We were still in our nightgowns when the doctor told us, "Worst case of asthma I've ever seen. A few more minutes and she would have been dead! You saved her life." No, I didn't. Mena saved her own life. And since that day, I've always listened closely to everything she was telling me, just in case.
Later that month, Mena also told me, "Toys are my only friends." What could I say to that? I told her the truth. "Sometimes I think that books are my only friends." So when I recently went off to the Javits Center in New York City to attend the 2018 "Book Expo America" being held there -- and walked into a whole giant building all filled with nothing but books, I couldn't help but think that I had just entered a building filled with hundreds and hundreds of my very best friends.
Once the doors of the Book Expo opened, I immediately made my way down to Soho Crime's exhibit booth and scored an advance-reader copy of the hilarious new Colin Cotterill book, "Don't Eat Me" (and, yes, I did feel rather strange reading a book with a title like that on the subway -- but well worth every stare). https://sohopress.com/soho-crime/
I also gleefully swept up five other murder-mystery books by some of my favorite Soho authors -- Martin Limon, Timothy Hallinan, Mick Herron, Gina Apostol and James R. Benn. I love murder mysteries because, unlike in real life, justice is always done by the time we reach the last page. https://www.globalresearch.ca/drivers-behind-the-war-on-syria-and-the-impoverishment-of-us-all/5644381
The next evening Bernie Sanders spoke at the Book Expo. Gotta love Bernie. Good grief, how I wish he was in the White House right now instead of having to helplessly watch Trump's yard sale of everything that is American. I voted for Bernie. The only thing that used to be wrong with Bernie was his tolerant policy toward Israeli neo-colonialist state-sponsored terrorism. But recently he has been wising up -- as have the rest of Americans who actually keep up with the horrors happily inflicted onto the rest of the Middle East by neo-con Zionists.

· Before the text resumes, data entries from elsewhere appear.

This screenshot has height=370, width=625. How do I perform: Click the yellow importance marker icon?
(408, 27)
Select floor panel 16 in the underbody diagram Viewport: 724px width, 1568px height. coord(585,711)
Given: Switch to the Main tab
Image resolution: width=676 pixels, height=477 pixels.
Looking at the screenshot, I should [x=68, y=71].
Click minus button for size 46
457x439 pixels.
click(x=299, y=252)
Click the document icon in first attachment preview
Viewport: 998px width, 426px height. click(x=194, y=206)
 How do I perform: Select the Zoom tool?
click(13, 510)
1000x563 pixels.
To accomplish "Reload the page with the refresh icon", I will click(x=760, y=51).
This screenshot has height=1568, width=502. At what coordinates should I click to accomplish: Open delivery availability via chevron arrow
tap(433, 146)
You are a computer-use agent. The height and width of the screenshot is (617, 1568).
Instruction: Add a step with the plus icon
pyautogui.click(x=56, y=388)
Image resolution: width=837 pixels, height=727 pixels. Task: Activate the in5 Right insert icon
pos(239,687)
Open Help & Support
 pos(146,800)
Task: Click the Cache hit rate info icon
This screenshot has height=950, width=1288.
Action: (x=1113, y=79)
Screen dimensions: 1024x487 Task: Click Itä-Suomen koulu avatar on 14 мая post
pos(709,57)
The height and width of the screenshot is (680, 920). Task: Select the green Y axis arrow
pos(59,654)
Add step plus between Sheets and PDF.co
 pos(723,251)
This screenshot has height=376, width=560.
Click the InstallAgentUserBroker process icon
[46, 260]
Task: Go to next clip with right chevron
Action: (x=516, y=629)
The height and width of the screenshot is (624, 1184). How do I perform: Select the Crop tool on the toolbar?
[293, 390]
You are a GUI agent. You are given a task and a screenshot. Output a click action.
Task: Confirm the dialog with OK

How does that joke go? "We should make America name Israel as its 51st state," someone recently suggested to Benjamin Netanyahu.
"Why should we do that?" answered Bibi. "Then we would only have two Senators in Washington. Right now we already have 50." And yet people talk about Russia buying our elections? Donnie the Mole and Crooked Hilary could never have been bought off by Russia -- because Israeli neo-cons already owned both of them body and soul. Humph.
While at the Book Expo, I also tried to get a few publishers interested in re-publishing my book "Bring Your Own Flak Jacket: Helpful Tips for Touring Today's Middle East". https://www.amazon.com/Bring-Your-Own-Flak-Jacket/dp/0978615719
"But this book was written in 2007," one publisher exclaimed.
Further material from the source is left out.